_Task details_
Please extract every line of the listing that contains the word "with", copying each such line in full.

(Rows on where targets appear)
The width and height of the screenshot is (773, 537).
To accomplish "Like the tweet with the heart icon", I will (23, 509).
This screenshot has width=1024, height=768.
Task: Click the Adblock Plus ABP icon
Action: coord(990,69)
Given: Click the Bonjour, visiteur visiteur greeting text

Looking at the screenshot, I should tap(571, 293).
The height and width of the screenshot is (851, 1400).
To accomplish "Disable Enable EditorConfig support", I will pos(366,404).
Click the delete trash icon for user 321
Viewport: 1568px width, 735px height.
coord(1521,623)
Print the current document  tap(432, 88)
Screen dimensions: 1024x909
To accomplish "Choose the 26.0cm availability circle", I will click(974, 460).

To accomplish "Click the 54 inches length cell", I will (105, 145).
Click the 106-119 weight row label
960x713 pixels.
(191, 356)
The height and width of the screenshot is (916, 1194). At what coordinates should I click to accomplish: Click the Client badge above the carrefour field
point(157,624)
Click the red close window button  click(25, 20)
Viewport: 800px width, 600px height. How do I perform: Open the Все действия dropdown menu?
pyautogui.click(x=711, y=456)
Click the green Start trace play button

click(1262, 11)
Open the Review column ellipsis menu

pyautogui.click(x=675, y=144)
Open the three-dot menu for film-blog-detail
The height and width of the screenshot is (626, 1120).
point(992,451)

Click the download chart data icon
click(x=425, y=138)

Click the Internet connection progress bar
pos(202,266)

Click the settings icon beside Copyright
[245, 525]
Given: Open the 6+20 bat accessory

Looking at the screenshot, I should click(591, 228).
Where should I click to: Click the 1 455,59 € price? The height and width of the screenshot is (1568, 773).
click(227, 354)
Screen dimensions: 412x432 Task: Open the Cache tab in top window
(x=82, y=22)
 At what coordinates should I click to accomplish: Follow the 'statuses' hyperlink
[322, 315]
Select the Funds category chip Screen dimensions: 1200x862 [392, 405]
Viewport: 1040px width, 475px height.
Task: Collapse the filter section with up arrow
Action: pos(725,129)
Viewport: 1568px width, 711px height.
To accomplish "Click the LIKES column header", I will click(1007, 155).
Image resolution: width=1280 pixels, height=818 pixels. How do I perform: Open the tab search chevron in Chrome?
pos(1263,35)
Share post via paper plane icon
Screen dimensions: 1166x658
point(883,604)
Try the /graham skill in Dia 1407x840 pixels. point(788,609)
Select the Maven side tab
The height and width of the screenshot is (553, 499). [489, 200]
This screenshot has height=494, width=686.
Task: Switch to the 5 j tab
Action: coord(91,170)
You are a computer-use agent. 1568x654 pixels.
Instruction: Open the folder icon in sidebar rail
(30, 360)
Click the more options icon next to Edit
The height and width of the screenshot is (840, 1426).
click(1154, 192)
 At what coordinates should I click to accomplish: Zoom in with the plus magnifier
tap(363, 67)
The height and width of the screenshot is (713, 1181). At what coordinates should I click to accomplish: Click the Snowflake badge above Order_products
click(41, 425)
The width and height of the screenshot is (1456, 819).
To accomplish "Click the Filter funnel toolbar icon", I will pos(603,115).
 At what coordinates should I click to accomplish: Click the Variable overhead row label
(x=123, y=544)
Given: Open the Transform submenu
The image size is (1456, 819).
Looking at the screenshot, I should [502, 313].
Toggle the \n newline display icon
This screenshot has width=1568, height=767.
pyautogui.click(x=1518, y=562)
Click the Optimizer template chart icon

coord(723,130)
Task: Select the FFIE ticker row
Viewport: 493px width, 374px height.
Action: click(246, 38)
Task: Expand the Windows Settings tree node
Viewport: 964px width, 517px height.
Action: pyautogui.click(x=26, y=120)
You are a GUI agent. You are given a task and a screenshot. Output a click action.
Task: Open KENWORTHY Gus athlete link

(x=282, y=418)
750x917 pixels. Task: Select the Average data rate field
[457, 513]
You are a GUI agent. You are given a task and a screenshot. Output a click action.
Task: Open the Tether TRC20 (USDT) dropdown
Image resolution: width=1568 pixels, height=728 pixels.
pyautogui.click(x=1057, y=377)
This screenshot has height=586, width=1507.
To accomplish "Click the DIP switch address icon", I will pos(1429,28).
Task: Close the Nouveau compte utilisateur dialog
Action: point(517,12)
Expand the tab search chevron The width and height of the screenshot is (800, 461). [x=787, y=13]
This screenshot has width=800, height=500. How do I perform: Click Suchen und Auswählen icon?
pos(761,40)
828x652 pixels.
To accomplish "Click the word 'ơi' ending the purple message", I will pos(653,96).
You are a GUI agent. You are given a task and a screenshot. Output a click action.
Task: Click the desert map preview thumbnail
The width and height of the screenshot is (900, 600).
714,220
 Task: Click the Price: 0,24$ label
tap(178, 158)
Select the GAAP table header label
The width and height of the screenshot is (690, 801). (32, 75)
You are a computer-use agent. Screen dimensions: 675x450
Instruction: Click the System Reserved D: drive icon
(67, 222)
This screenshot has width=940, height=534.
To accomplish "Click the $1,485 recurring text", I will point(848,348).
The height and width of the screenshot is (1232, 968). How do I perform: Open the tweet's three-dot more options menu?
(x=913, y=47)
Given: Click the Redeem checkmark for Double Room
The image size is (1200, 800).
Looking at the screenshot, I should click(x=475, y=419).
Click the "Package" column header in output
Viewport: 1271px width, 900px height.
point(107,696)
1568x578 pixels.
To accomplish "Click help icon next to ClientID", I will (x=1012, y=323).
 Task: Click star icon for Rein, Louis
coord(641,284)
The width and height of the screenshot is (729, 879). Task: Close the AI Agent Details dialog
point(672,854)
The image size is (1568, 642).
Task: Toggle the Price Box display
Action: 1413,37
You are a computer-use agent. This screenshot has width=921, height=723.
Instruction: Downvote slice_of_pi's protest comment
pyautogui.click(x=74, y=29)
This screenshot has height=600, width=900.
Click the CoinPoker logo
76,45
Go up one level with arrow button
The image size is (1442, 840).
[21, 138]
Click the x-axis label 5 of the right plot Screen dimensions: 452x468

_Answer to the task_
To accomplish "Like the tweet with the heart icon", I will (23, 509).
Task: Collapse the filter section with up arrow
 At what coordinates should I click to accomplish: Zoom in with the plus magnifier
Go up one level with arrow button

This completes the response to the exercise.